Highlights & Insights

  • The generation/selection disparity is a particularly insightful finding: LLMs are not ignorant of fairness but lack the search capacity to explore fair allocations in open-ended generation. This points toward concrete directions for improvement via RL or SFT.
  • The fairness concept hierarchy analysis provides a fine-grained framework for LLM alignment, offering more value than a binary aligned/misaligned verdict.
  • The experimental design is tightly integrated with economic empirical methodology; each instance carefully constructs a specific fairness-efficiency tradeoff.

Limitations & Future Work

  • Human data originate from a single study (H&P 2010), which may be subject to cultural and contextual dependencies; cross-cultural validation is absent.
  • Only additively separable valuations over indivisible goods are considered; combinatorial valuations and strategic environments are not addressed.
  • No attempt is made to directly improve LLMs' fair allocation generation through SFT or RLHF.
  • The inequality tolerance experiments involve a limited number of constructed amplified instances, without systematic exploration of extreme scenarios.
  • vs. Fish et al. (2025, EconEvals): That work evaluates LLM performance on efficiency-fairness tradeoffs but uses homogeneous monetary resources; this paper uses indivisible goods with heterogeneous valuations, more closely reflecting real-world settings.
  • vs. Horton (2023): That study uses personas to influence LLM behavior in dictator games; this paper extends the analysis to more complex multi-agent resource allocation.
  • vs.

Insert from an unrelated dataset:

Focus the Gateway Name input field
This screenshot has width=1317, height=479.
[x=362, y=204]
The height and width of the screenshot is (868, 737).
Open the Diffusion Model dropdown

Scherrer et al. (2024, MoralChoice): That work evaluates LLMs' moral judgments; this paper focuses on the more operationally concrete dimension of distributive fairness.
  • The finding that LLMs tend to employ greedy algorithms is noteworthy and may reflect a bias in pretraining data toward algorithmic descriptions of such strategies.

Rating

  • Novelty: ⭐⭐⭐⭐ — First systematic evaluation of LLMs' distributive fairness preferences; the generation/selection disparity is a novel finding.
  • Experimental Thoroughness: ⭐⭐⭐⭐⭐ — Covers 4 models, 10+ instances, and multiple evaluation modes (generation, selection, persona, CoT).
  • Writing Quality: ⭐⭐⭐⭐ — Well-structured with strong integration into the economics literature.
  • Value: ⭐⭐⭐⭐ — Provides an important empirical foundation and actionable directions for LLM fairness alignment.